*Problem requirements*:
Go to the line below that contains "The width and height of the screenshot is (693, 734).". From there to the end of the records, reproduce each line exactly, except the pictures.

_ _ _

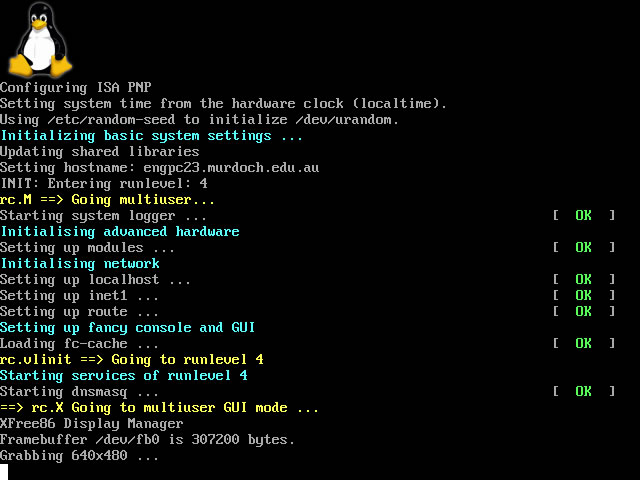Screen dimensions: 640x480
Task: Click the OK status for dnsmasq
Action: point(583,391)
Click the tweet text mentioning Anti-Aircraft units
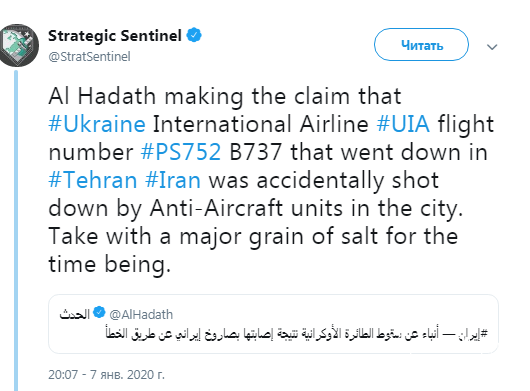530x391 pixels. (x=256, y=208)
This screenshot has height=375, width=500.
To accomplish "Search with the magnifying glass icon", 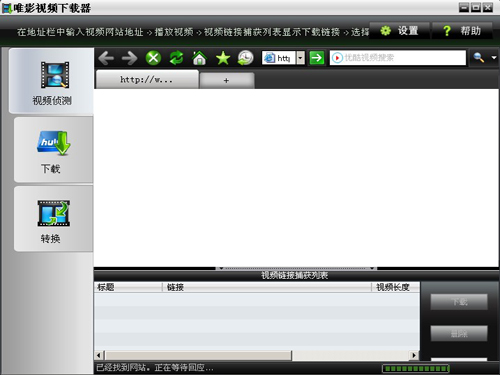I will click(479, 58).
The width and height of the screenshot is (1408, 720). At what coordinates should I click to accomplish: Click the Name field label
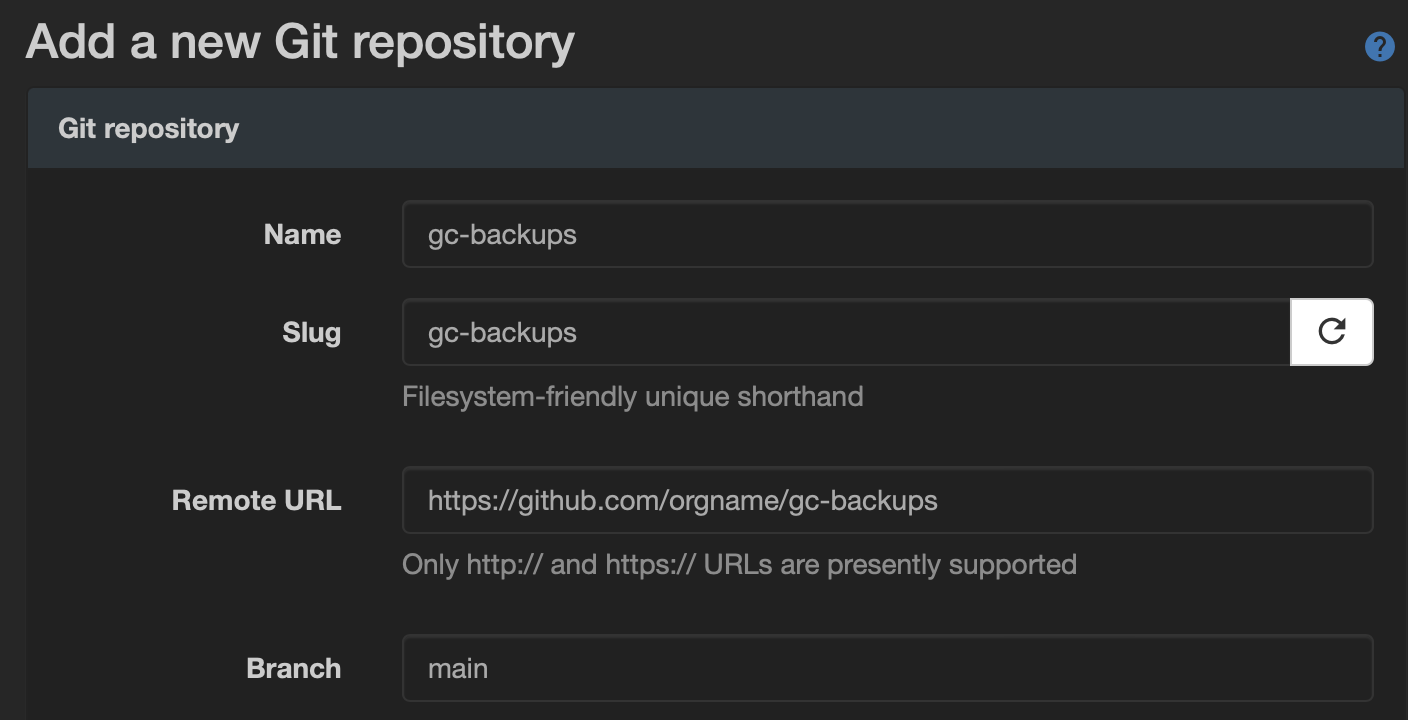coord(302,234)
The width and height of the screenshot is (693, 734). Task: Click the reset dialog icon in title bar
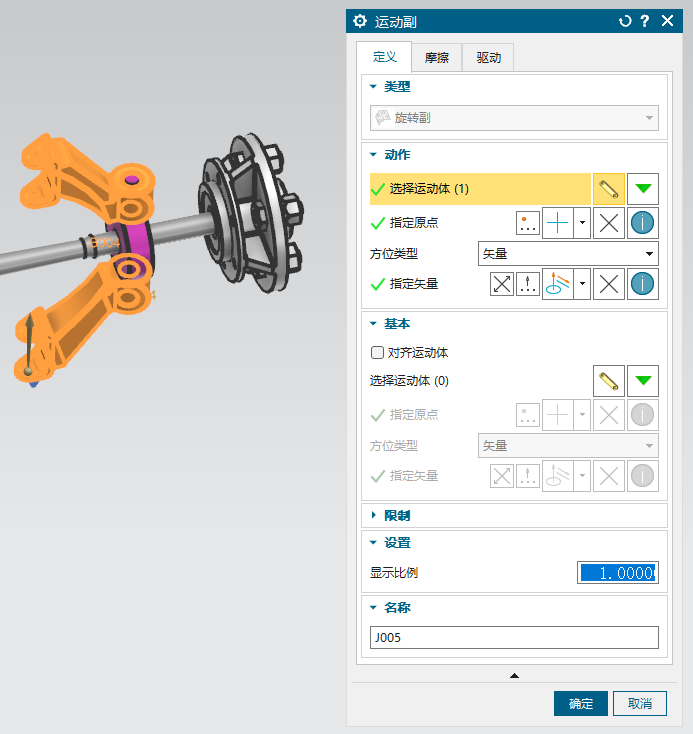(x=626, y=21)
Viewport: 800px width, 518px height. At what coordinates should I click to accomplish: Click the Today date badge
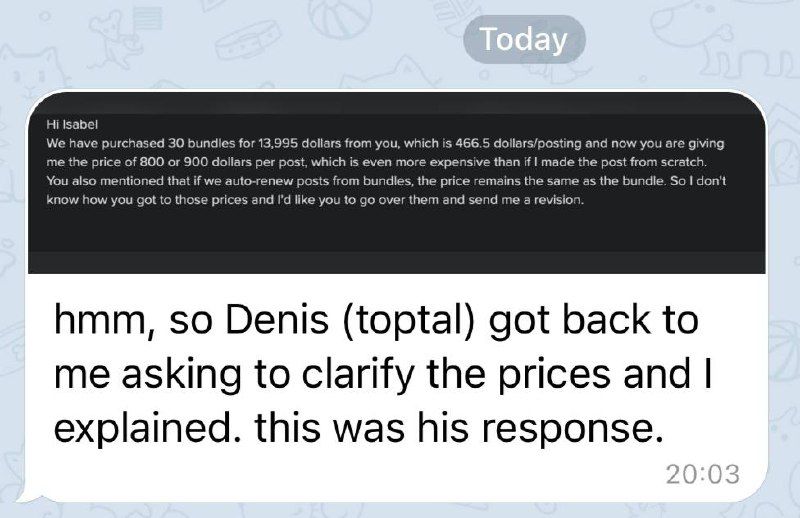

_ _ _

*Worked solution*:
The width and height of the screenshot is (693, 734). Task: Click the reset dialog icon in title bar
(x=626, y=21)
Viewport: 800px width, 518px height. At what coordinates should I click to accomplish: Click the Today date badge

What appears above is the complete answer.